◆ **Requirement**
Consider the listing below. Extract exactly the lines from the line containing "楽天証券 (261, 2383)" to the line containing "楽天kobo電子書籍ストアとは (64, 2013)", both included.

◆ **Records provided**

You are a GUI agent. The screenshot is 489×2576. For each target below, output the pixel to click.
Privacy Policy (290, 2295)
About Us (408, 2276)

...

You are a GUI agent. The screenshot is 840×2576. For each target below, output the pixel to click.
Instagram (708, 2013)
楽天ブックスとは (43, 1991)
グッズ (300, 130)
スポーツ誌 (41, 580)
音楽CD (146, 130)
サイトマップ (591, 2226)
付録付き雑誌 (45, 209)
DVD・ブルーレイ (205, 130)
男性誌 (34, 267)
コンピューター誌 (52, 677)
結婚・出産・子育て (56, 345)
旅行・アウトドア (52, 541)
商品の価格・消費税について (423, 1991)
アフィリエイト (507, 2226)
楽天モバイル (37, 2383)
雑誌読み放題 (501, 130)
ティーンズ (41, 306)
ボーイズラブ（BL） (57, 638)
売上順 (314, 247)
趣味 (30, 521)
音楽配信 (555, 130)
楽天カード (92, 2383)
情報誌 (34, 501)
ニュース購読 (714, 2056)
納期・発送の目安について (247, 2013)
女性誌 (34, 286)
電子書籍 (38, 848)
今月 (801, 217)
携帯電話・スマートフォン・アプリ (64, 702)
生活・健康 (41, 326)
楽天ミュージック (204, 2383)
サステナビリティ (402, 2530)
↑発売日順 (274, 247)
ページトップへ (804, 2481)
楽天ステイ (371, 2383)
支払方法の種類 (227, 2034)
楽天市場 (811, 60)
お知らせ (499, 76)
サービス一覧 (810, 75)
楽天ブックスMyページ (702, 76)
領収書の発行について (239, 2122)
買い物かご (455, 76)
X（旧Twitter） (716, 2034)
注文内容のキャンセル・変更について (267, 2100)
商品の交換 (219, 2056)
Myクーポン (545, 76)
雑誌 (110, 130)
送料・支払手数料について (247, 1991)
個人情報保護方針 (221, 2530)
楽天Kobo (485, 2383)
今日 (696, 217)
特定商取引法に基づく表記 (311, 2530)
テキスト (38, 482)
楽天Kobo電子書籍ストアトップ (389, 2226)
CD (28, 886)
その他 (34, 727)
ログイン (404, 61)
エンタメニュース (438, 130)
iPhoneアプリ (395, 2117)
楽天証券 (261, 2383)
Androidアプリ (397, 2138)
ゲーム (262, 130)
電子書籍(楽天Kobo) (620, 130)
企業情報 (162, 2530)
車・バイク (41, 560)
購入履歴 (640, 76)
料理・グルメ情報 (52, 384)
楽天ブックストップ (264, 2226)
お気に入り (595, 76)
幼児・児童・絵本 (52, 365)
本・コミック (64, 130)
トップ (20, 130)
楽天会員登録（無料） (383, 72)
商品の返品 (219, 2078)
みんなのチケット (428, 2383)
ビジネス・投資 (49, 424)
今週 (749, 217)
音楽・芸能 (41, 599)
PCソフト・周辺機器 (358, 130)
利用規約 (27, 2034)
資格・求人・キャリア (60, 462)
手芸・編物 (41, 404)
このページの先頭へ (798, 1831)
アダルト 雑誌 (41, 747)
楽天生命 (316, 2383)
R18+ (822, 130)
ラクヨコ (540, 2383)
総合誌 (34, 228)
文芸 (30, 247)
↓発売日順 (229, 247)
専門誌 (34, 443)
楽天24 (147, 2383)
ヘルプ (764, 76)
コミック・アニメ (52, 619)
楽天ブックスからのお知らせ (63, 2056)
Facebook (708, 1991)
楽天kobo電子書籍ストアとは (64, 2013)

* * *

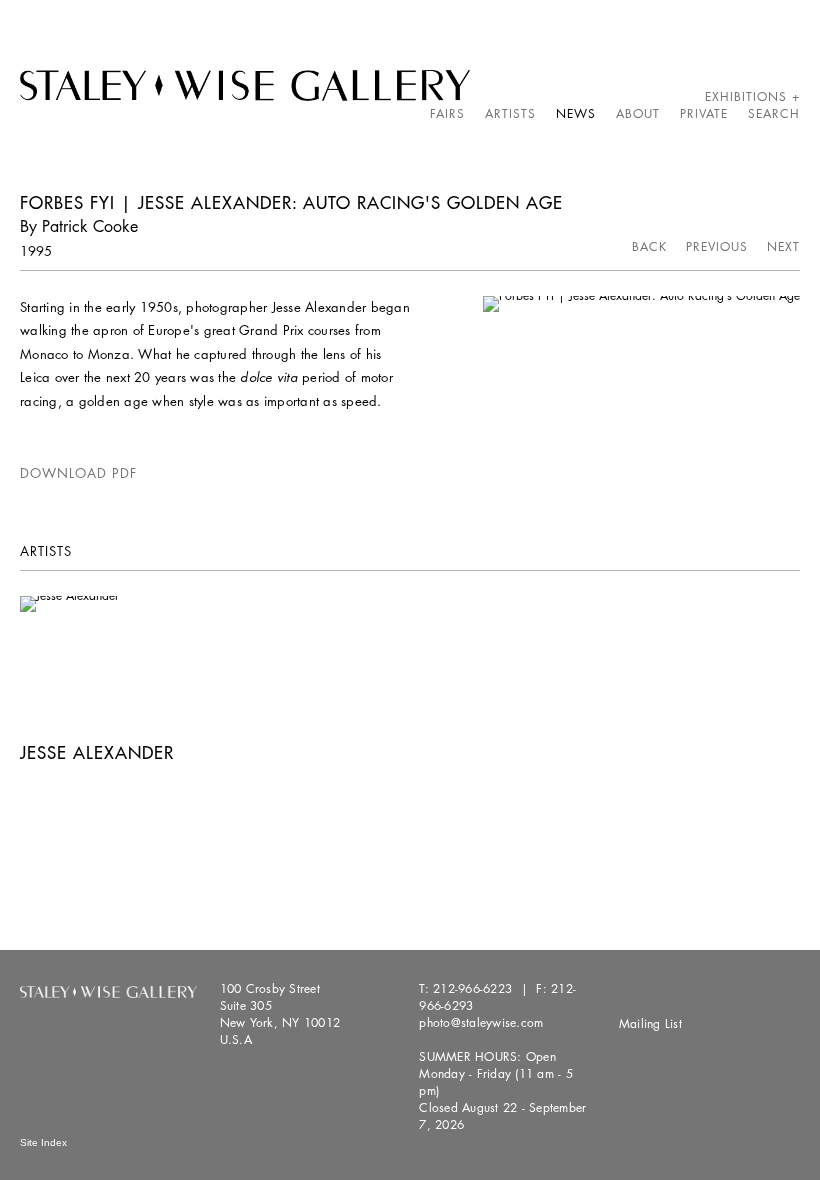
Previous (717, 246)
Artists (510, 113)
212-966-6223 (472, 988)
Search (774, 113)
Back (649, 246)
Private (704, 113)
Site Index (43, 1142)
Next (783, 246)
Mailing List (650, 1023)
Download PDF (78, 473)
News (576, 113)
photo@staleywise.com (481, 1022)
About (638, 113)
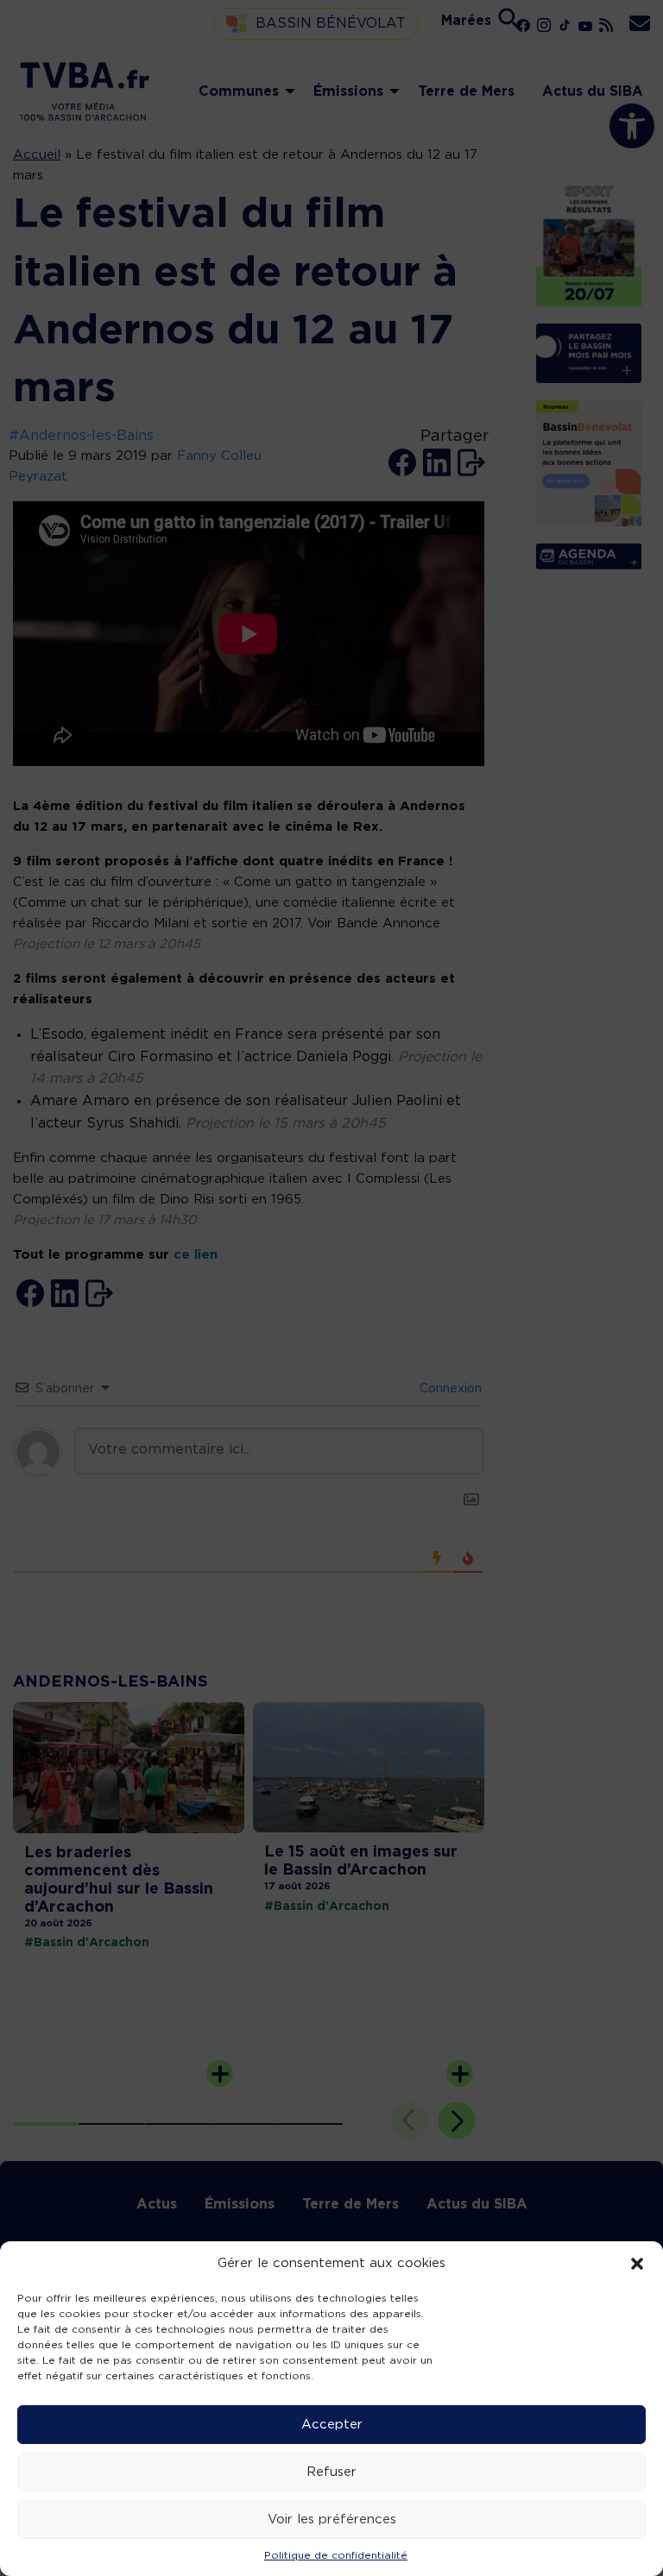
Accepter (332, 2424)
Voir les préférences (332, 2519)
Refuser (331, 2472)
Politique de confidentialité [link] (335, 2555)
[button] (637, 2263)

◆ **Completed exercise**
楽天証券 (261, 2383)
Androidアプリ (397, 2138)
ゲーム (262, 130)
電子書籍(楽天Kobo) (620, 130)
企業情報 (162, 2530)
車・バイク (41, 560)
購入履歴 (640, 76)
料理・グルメ情報 (52, 384)
楽天ブックストップ (264, 2226)
お気に入り (595, 76)
幼児・児童・絵本 (52, 365)
本・コミック (64, 130)
トップ (20, 130)
楽天会員登録（無料） (383, 72)
商品の返品 (219, 2078)
みんなのチケット (428, 2383)
ビジネス・投資 (49, 424)
今週 (749, 217)
音楽・芸能 (41, 599)
PCソフト・周辺機器 (358, 130)
利用規約 (27, 2034)
資格・求人・キャリア (60, 462)
手芸・編物 (41, 404)
このページの先頭へ (798, 1831)
アダルト 雑誌 (41, 747)
楽天生命 (316, 2383)
R18+ (822, 130)
ラクヨコ (540, 2383)
総合誌 (34, 228)
文芸 (30, 247)
↓発売日順 (229, 247)
専門誌 (34, 443)
楽天24 (147, 2383)
ヘルプ (764, 76)
コミック・アニメ (52, 619)
楽天ブックスからのお知らせ (63, 2056)
Facebook (708, 1991)
楽天kobo電子書籍ストアとは (64, 2013)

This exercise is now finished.